Researchers have explained why the upward motion of the Earth's crust in the Northern Antarctic Peninsula is currently taking place so quickly.
Previous studies have shown the earth is 'rebounding' due to the overlying ice sheet shrinking in response to climate change.
This movement of the land was understood to be due to an instantaneous, elastic response followed by a very slow uplift over thousands of years.
But GPS data collected by the international research team, involving experts from Newcastle University, UK; Durham University; DTU, Denmark; University of Tasmania, Australia; Hamilton College, New York; the University of Colorado and the University of Toulouse, France, has revealed that the land in this region is actually rising at a phenomenal rate of 15mm a year - much greater than can be accounted for by the present-day elastic response alone.

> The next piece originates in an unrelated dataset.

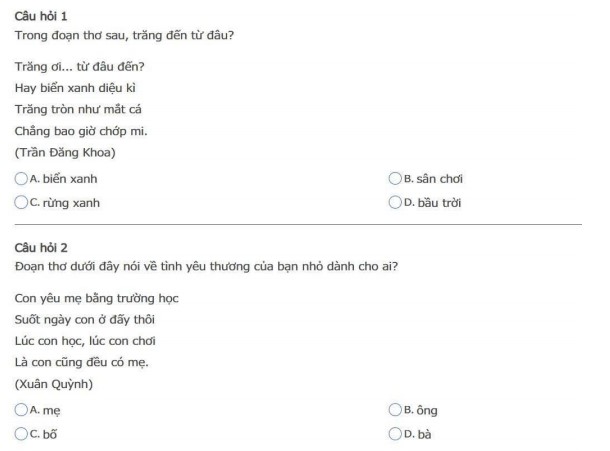Click poem line Trăng ơi... từ đâu đến?

point(81,66)
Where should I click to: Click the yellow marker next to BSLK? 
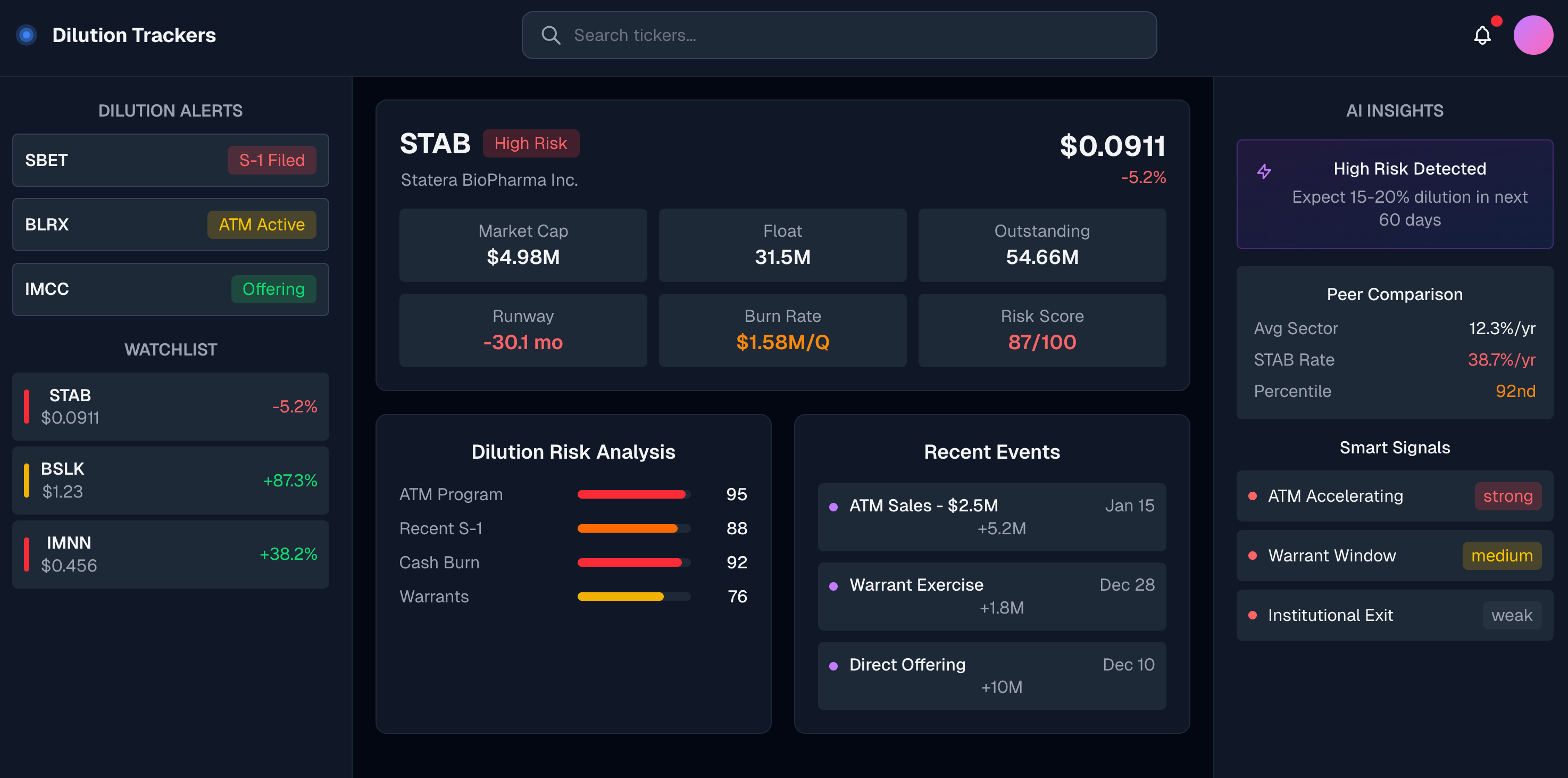(x=26, y=481)
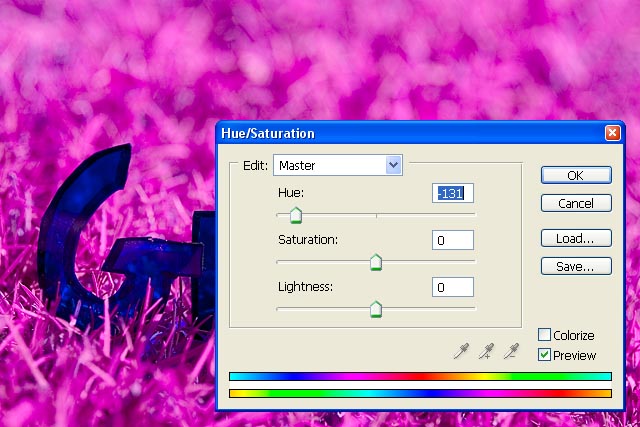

And they have shown for the first time how the mantle below the Earth's crust in the Antarctic Peninsula is flowing much faster than expected, probably due to subtle changes in temperature or chemical composition. This means it can flow more easily and so responds much more quickly to the lightening load hundreds of miles above it, changing the shape of the land.
Lead researcher, PhD student Grace Nield, based in the School of Civil Engineering and Geosciences at Newcastle University, said because the mantle is 'runnier' below the Northern Antarctic Peninsula it responds much more quickly to what's happening on the surface. So as the glaciers thin and the load in that localised area reduces, the mantle pushes up the crust.
She said at the moment we have only studied the vertical deformation so the next step is to look at horizontal motion caused by the ice unloading to get more of a 3-D picture of how the Earth is deforming, and to use other geophysical data to understand the mechanism of the flow.
The study has been published in the journal Earth and Planetary Science Letters.